Buffy Stahl: “Born a Scientist” – She Follows Her Passion
GeM is shorthand for DuPont’s Genomics and Microbiome team, and if you pronounce it with a soft g, it sounds like the French word for “I love”: j’aime. “And, in fact, we’re full of love for the science we do,” says Buffy Stahl, leader of the GeM team within DuPont’s Nutrition & Health organization.
GeM supports DuPont’s probiotics, products based on microorganisms that are part of the natural flora in a human stomach and intestinal tract. GeM also supports cultures for dairy products like yogurt and cheese, and additionally searches for ways to prolong the life of perishable foods.
“Most of the science we support is to clinically substantiate the efficacy of our products,” says Stahl. In other words: to demonstrate that they work, and are safe to consume. “We work with a number of clinical scientists to demonstrate the efficiency of our products,” says Stahl, who has worked at DuPont for nearly eight years.
Always seeking to understand how things work, Stahl developed a passion for science early on. “Children are born scientists,” she says. “They have the curiosity, and the desire to ask why. For me, this never went away.”
Her first course on genetics lit a fire in her interests. Her school in the college town of Madison, Wisconsin, offered a broad array of science classes as well as apprenticeship programs for interested students. Stahl was able to get a job at the age of 16, working for the University of Wisconsin’s plant research facility, and never looked back.
Driven to Learn
Even today, the thing that “gets her hurrying to get out of bed in the morning” is the desire to change the world. In her case, she wants to have a positive impact on human health. She is proud to have been on the CRISPR team back in 2009. An acronym for clustered regular interspaced short palindromic repeats, CRISPR is essentially a bacterial immune system. “There were maybe 100 scientists in the world working in it back then, now the field has thousands of scientists working in it,” says Stahl. “It’s very exciting to see all the new applications in human health derived from our early work.”

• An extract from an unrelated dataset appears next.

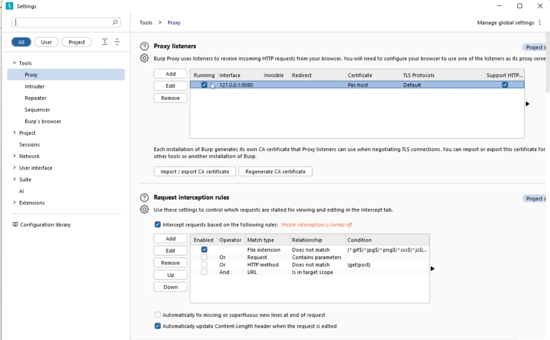Click the search magnifier icon
Image resolution: width=550 pixels, height=340 pixels.
[x=115, y=23]
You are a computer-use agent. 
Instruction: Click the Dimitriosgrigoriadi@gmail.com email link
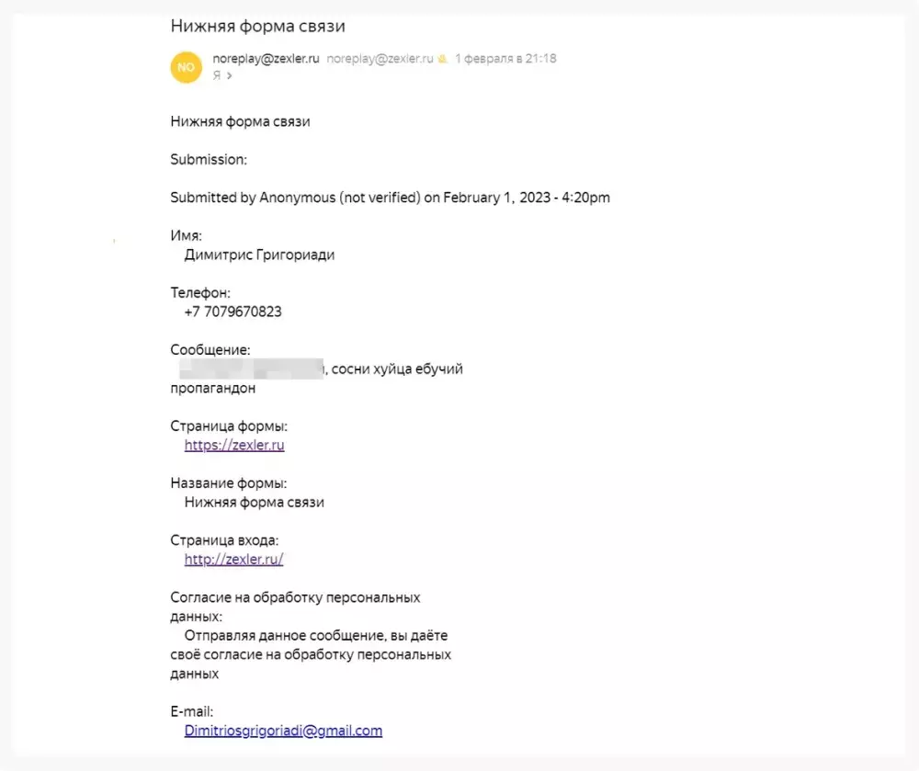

She now leads a team working on finding new probiotics to improve women’s health, and for metabolic syndrome, diabetes, and autoimmune diseases. She’s highly motivated. Stahl’s father has Crohn’s, an inflammatory bowel disease. Stahl herself suffers from Celiac, an autoimmune disorder. “We want to come up with products that prolong the original sensitization or onset of these diseases,” she says. “We believe that one day, people who are genetically predisposed to autoimmune disorders might be able to take probiotics that influence the microbiome to delay or even prevent disease development.”
Although Stahl’s curiosity and passion for science is her greatest asset, it’s also her greatest challenge, she says. By choosing to work in industry rather than academia, she must confront the tension between pure research and business on a daily basis.
“As industry scientists, we frequently have to forsake things we might be interested in. Instead, we have to move forward — or fail fast, if something isn’t going to work,” she says. Her team doesn’t have the luxury of lingering on things such as investigating why an underlying condition exists. Instead, her team focuses on developing solutions and understanding how they work.
“You’re always getting pulled in two different directions. You have to make tradeoffs. Set priorities,” she says. Business realities create pressured timeframes. “If we can’t get something to launch within the required timeframe, then we have to move on.”
Stahl considers herself fortunate in that she’s always worked in a diverse and inclusive environment. Her current technical leadership team is more than 50 percent female. “The leaders that I have direct reporting to embrace female qualities — our different style of verbal and nonverbal communication, for dealing with conflicts, and our way of creating supportive environments for our peers,” she says.
She loves to use a scientific metaphor to describe why her team works so well together. “In the microbiome, we often see that greater diversity is beneficial. The dynamics of our human team is the same,” she says.